Have you noticed how quickly the stores transitioned from Christmas to Valentine’s Day? Just two days after Christmas I visited both a Walgreens and a Fry’s grocery store for a few needed items and discovered that in both stores Christmas left-overs were shoved into a small corner at 50% off and shelves that seemingly since September were once teeming with Christmas wares were now bursting instead with Valentine’s Day merchandise. Can Easter candy be far away?
Most of us by now have packed away our ornaments, boxed or recycled our trees, and rolled up for storage both the lights from indoors and outdoors. The house now seems almost barren. Our Christmas left-overs are some candy and a few cookies. Maybe we still have a few Christmas paper plates to use up rather than store for another year. The month of January that follows Christmas often seems to be like one lonnnggg Monday.
For Christians, the heart of Christmas is not to be left-over and shoved aside like yesterday’s remnants of dinner. The birth of Jesus, God come to earth in human flesh, remains and grows. Perhaps now in our more down time we can take time to think more deeply about this message of Christmas. Perhaps now is the time to be drawn by Epiphany’s star to the infant Jesus. Epiphany, after all, is the time of the church year that the identity of this baby becomes more clearly revealed.
I don’t know if you have noticed, but it seems to me so many Christmas movies and television programs from National Lampoon’s “Christmas Vacation” to the Hallmark Channel’s myriad Christmas stories seem to insist on some contemporary Christmas miracle. Why is this? Why does it appear we need some contemporary “miracle” to confirm what we Christians believe to be the truth of Christmas? The difficulty with what we perceive to be contemporary Christmas miracles is that they last for only one heart-warming moment. We will need another next year, and another the year after and so on. These things provide momentary inspiration and then it is back to our homes now bereft of any sign of Christmas. Hence the need to take some time and think more deeply and not allow the good news of Christmas to speak only during our Christmas Eve worship/
Allow that star to take you to that Christ child this time after Christmas. May you find there one who came to be a constant presence in our world and in our lives. May you see in this one shepherds who gather reminding us no one is ever too lowly for this one. May you see Magi giving gifts revealing to us this one has come for all people, not any select group however pious. May you see a God who has not since that birth forsaken human flesh and continues to dwell there to touch us through others and to touch others through us. May you see a presence of God that remains and has never abandoned us.

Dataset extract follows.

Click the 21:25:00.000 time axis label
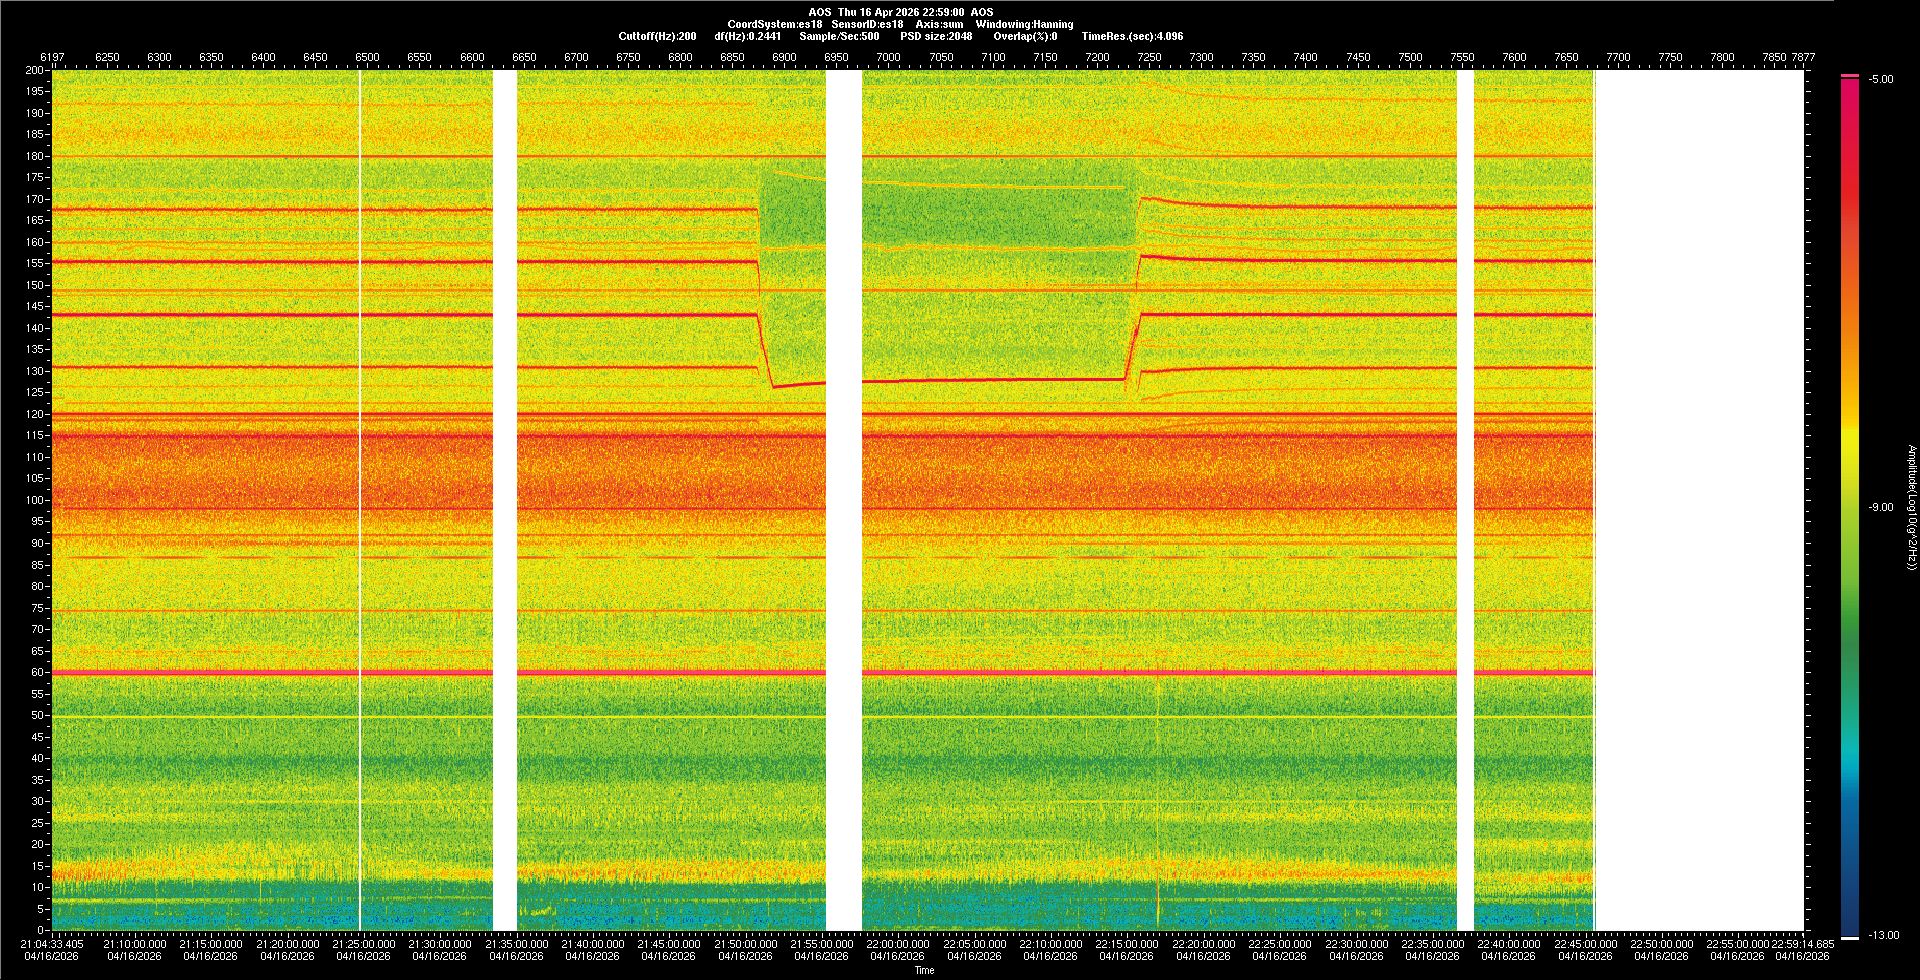tap(363, 943)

The real miracle of Christmas is that God is willing to be both one of us and one with us. If this God was unafraid to come into a barn, this God is unafraid to remain in our undecorated homes. So look around at the plainness of your home following Christmas. Look around and see a place where God remains still. There is nothing left-over about this God or about the message of Christmas. The star may lead you to the Christ child. May this child then lead you back into your post-Christmas world to bring this Christ to those who need this message and this presence. The God who entered the world in a barn does not need décor. This God needs only God’s people.